The problem is that the paths on the node (/rootfs/var/lib/kubelet and /rootfs/var/lib/docker-latest) are not readable by user nobody and we don't think it's a good idea to make them readable all by other users (third digit in linux permission map).

REF to original discussion: #599

[discordianfish]

So you can get around this by ignoring these mountpoints. There is just something wrong with your regex. I've got it working here with this regex:

      - image:  quay.io/prometheus/node-exporter:v0.15.0
        args:
          - --collector.filesystem.ignored-mount-points
          - '^\/rootfs\/(var\/lib|run\/docker|home\/kubernetes)\/.*'

We might want to consider ignoring unreadable mountpoints but not sure about this. @SuperQ Thoughts?

[fvigotti]

@discordianfish for me neither your regexp worked completely
if someone is interested this is my version

          - "--collector.filesystem.ignored-mount-points"
          - '^(\/rootfs\/var\/lib\/|\/rootfs\/run\/docker\/|\/var\/run\/docker\/netns\/|\/(host|root)\/sys\/kernel\/debug\/).*'

[nelsonfassis]

I'm having the same issue and it doesn't make much sense, as if I exec into that container, I can read my volumes, I can see it using DF and DU, but I also have those permission denied on my container logs and can't see storage metrics passed to Prometheus.

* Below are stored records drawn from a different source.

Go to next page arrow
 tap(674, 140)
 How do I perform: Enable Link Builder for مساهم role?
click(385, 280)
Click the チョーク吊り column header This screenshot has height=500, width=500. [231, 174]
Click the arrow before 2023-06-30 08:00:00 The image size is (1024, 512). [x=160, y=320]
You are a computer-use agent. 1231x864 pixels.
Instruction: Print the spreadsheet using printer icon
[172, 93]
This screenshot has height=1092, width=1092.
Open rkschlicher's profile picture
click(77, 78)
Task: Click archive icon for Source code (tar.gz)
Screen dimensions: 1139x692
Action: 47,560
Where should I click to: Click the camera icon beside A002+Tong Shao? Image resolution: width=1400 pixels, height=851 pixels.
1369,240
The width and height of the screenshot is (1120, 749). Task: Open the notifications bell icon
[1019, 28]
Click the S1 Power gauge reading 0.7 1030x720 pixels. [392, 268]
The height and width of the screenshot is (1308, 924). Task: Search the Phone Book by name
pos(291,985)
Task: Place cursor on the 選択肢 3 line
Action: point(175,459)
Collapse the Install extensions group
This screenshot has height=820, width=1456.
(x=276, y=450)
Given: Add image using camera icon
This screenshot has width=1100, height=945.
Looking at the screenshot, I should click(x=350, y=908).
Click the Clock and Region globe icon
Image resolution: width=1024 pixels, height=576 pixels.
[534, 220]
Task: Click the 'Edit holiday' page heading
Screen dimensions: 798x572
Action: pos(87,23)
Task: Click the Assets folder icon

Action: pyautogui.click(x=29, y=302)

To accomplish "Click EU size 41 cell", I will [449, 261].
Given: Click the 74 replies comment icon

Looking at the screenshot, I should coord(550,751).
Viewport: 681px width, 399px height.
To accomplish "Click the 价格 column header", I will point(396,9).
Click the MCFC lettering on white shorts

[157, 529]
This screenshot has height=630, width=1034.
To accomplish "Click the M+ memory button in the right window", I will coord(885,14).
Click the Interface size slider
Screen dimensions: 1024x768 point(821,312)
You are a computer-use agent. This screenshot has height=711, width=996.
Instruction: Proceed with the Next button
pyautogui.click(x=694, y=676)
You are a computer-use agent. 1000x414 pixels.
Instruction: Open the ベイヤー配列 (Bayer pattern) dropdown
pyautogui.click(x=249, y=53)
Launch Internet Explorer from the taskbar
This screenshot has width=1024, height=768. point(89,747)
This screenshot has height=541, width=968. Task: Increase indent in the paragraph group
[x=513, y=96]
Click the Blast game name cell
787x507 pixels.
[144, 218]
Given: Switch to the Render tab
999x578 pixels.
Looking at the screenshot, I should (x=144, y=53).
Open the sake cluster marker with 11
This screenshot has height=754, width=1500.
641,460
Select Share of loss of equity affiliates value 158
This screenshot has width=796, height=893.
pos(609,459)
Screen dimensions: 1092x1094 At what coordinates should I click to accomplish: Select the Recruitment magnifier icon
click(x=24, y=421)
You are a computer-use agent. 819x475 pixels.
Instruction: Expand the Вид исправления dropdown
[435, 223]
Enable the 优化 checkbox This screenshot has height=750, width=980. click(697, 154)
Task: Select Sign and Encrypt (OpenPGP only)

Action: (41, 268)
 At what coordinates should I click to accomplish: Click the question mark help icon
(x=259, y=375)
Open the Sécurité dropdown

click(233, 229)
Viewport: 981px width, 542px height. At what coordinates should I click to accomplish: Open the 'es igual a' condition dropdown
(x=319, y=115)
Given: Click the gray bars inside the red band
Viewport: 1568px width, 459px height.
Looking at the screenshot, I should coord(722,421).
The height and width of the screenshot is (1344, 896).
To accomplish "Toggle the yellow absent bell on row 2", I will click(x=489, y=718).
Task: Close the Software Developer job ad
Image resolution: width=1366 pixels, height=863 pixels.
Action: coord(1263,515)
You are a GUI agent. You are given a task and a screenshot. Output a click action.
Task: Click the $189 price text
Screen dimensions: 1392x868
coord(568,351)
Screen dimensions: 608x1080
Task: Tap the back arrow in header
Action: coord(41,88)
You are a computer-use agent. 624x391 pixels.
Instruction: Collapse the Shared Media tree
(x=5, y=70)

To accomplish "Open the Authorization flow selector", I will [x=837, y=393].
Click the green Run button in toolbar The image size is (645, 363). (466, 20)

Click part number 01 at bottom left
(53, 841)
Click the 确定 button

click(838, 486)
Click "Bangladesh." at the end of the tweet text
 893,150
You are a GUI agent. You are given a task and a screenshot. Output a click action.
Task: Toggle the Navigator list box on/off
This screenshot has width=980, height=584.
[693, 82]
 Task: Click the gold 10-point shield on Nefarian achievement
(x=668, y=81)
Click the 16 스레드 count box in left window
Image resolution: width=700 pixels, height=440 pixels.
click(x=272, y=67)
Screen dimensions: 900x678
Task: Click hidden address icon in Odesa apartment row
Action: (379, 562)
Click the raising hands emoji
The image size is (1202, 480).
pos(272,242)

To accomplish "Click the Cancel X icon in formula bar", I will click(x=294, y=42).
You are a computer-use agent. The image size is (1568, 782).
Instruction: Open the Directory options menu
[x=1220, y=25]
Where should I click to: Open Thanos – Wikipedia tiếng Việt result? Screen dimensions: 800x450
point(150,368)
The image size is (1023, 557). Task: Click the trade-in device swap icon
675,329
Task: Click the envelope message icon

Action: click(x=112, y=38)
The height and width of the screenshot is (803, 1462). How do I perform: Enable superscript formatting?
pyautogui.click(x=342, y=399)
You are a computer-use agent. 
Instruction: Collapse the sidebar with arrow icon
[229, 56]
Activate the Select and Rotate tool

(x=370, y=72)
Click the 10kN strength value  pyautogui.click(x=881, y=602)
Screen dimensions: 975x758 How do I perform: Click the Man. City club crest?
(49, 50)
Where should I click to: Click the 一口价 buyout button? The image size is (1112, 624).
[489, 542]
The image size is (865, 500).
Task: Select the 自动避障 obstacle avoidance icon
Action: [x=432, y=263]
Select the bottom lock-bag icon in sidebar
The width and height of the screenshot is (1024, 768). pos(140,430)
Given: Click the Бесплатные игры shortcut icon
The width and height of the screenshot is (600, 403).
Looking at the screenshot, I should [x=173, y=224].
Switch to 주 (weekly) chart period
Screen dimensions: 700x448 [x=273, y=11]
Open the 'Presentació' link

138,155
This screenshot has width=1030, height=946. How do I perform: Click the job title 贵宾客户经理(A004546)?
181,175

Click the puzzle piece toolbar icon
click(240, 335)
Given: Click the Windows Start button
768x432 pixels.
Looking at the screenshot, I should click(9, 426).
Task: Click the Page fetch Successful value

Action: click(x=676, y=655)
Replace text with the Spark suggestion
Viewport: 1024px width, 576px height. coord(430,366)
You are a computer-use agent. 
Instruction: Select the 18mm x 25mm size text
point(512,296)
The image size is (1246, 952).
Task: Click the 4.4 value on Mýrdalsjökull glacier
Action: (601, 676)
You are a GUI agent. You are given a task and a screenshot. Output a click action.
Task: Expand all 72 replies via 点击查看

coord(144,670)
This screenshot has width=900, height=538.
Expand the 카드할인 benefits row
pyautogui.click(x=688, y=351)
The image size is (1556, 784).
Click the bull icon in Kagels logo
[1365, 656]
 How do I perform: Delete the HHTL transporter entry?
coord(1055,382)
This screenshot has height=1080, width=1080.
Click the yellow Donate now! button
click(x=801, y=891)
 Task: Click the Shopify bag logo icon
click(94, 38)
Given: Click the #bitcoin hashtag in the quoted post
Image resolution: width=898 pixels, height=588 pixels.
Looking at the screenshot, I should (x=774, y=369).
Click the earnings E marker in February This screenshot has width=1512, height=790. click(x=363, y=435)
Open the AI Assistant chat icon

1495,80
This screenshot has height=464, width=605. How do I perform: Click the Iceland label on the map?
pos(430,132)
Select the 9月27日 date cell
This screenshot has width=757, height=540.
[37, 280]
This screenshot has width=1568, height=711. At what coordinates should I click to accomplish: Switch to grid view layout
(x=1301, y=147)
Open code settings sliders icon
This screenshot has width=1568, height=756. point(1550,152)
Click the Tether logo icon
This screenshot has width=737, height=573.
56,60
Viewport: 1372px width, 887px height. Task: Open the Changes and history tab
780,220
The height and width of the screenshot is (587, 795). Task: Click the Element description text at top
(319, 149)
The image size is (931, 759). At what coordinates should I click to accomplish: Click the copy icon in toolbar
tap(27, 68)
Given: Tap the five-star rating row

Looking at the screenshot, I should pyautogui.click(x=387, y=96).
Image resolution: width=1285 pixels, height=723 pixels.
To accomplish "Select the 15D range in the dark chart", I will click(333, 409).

level=error msg="Error on statfs() system call for "/root-disk/run/docker/netns/default": permission denied" source="filesystem_linux.go:57"
level=error msg="Error on statfs() system call for "/root-disk/run/docker/netns/39aefbf3629c": permission denied"

I can see I can't access root-disk/run/docker from it, its 700 on my host...

Any update on this problem?

[discordianfish]

@nelsonfassis Are you sure you don't see this with df?
df -h 2>&1|grep netns running inside my node-exporter container also shows a permission denied.
Just ignore the mountpoint like @fvigotti described.

So nothing wrong with the node-exporter. Wondering if there is something we can do to improve the experience. We could just silently skip unreadable mountpoint or skip cgroup mountpoints in the collector.. @SuperQ thoughts?

[SuperQ]

We could reduce the message to Debug level. We may also want to add cgroup to the ignore list if that's a problem.

[nelsonfassis]

@discordianfish My mistake. I didn't skip any mount points. I would suggest to not read anything but / by default, and an option to add what mounts do you want to check. Would be good for my use case at least.

Now that I skipped those folders, everything seems to be working fine for me with node-exporter. Struggling with alertmanager now.

[discordianfish]

Going to close this. Let's discuss in #66 the general "UX" of running then node-exporter in container environments.